柴五郎の遺文を薦めたのは、櫻井よしこ氏だ。
新書本で、さして厚くはないのだが、読み終わるまで相当の時間を費やした。
何故かというと、少なくとも わたしが思っていたあの明治維新の裏に、本書の内容のような
一藩をあげての流罪にも等しい、史上まれにみる過酷な処罰事件があったことを
今日まで具体的に伝えられず隠されていたこと自体に強い衝撃を受けたからに他ならない。
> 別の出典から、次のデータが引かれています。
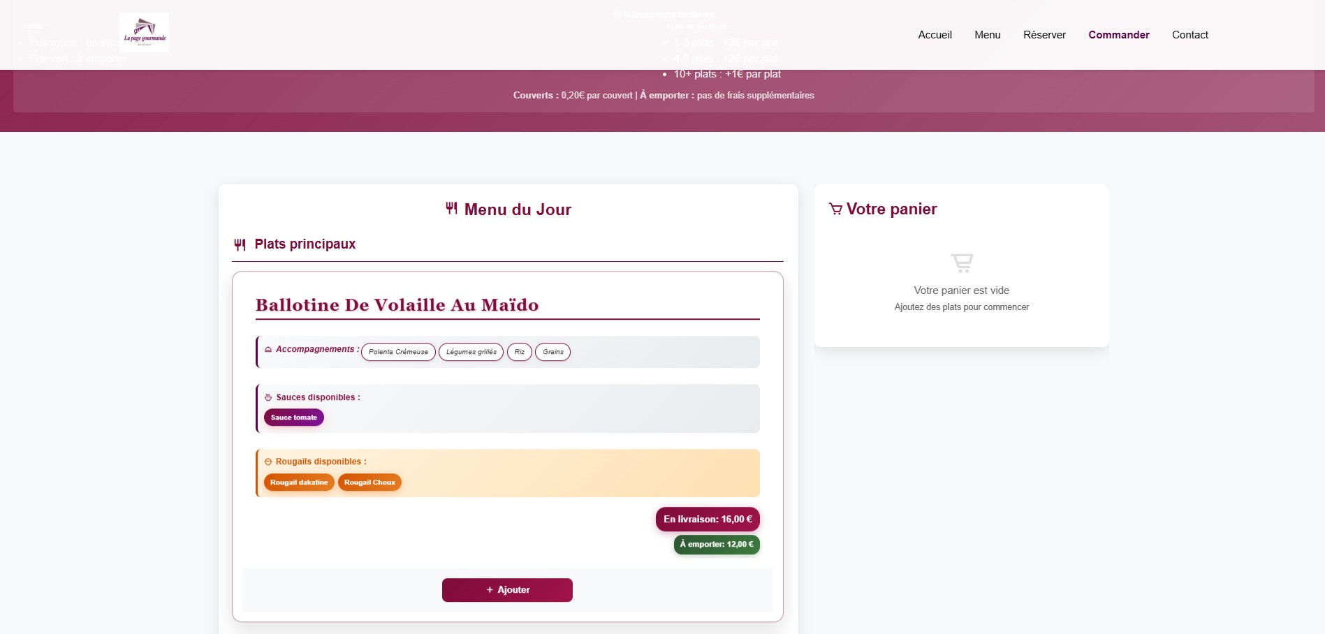Go to the Menu page
The height and width of the screenshot is (634, 1325).
pyautogui.click(x=987, y=35)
幕末から維新にかけて権力者が交代し、新政府が威信を誇示して国民を指導するために、
歴史的な事実について多少の修飾を余儀なくされたとしても、これは酷すぎるのである。
わたしは深刻な驚きと歴史に対する疑惑、歴史を左右する闇の力に怖れさえ感じる。
日本の歴史に関しては、つくる会が編纂した歴史教科書を信用しているが、
この教科書に再度目を通したのだが、ここにも書かれてはいなかった。
五郎は遺文が本になることなど考えてはいなく、10歳の少年の目を通して見た戊辰戦争を通じて
柴家の人びとの弔いにと、自分が亡くなった後に菩提寺に埋められることを願いって書いた綴りものだ。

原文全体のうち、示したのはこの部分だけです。